Des heurts ont éclaté dans la capitale sénégalaise jeudi après la condamnation à deux ans de prison ferme de l’opposant Ousmane Sonko, candidat à la présidentielle de 2024.

La soirée de jeudi a été secouée par des violences à Dakar. Des heurts ont éclaté dans la capitale du Sénégal à la suite de la condamnation de l’opposant Ousmane Sonko, candidat à la présidentielle de 2024. Il est plus que jamais menacé d’inéligibilité alors qu’il est l’adversaire le plus farouche du président Macky Sall. Dégradations, morts, réseaux sociaux restreints… Retour sur les événements.

Une condamnation pour « corruption de la jeunesse »

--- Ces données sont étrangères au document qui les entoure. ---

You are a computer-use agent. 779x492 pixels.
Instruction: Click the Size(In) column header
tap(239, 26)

Ousmane Sonko, troisième de la présidentielle de 2019 a été condamné jeudi par une chambre criminelle à deux ans de prison ferme pour « corruption de la jeunesse », délit qui consiste à favoriser la « débauche » d’un jeune de moins de 21 ans. Il était accusé de viols et menaces de mort contre une employée d’un salon de beauté où il allait se faire masser entre 2020 et 2021. L’employée, Adji Sarr, avait moins de 21 ans au moment des faits qu’elle dénonce. La cour l’a acquitté des accusations de viols et menaces de mort. L’enjeu était autant pénal que politique. La décision paraît, au vu du code électoral, entraîner l’inéligibilité d’Ousmane Sonko.

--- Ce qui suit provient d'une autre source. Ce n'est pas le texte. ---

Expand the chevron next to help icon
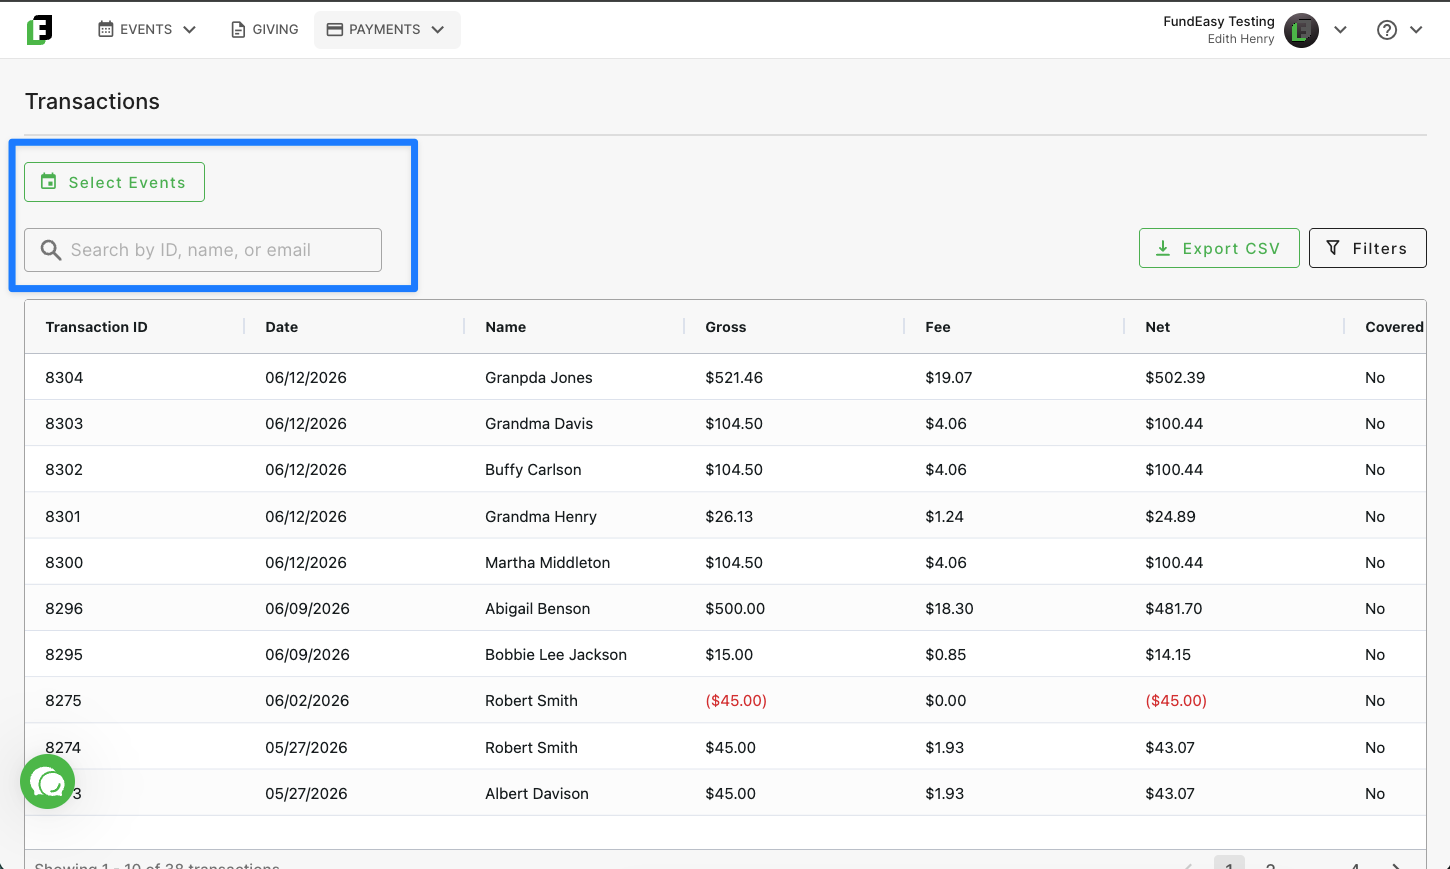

Absent au prononcé de l’arrêt, tout comme lors de son procès, Ousmane Sonko est présumé bloqué par les forces de sécurité chez lui dans la capitale, « séquestré » selon ses dires. Mais, après deux ans d’une confrontation avec les autorités qui a tenu en haleine le pays, il peut désormais être arrêté « à tout moment », a confié à des journalistes le ministre de la Justice Ismaïla Madior Fall. « Nous sommes satisfaits de la culpabilité de Sonko », a dit à la presse Me El Hadji Diouf, avocat d’Adji Sarr. Mais 20 millions de FCFA (30.000 euros) de dommages et intérêts, c’est peu pour les « souffrances » qu’elle a endurées, a-t-il déploré.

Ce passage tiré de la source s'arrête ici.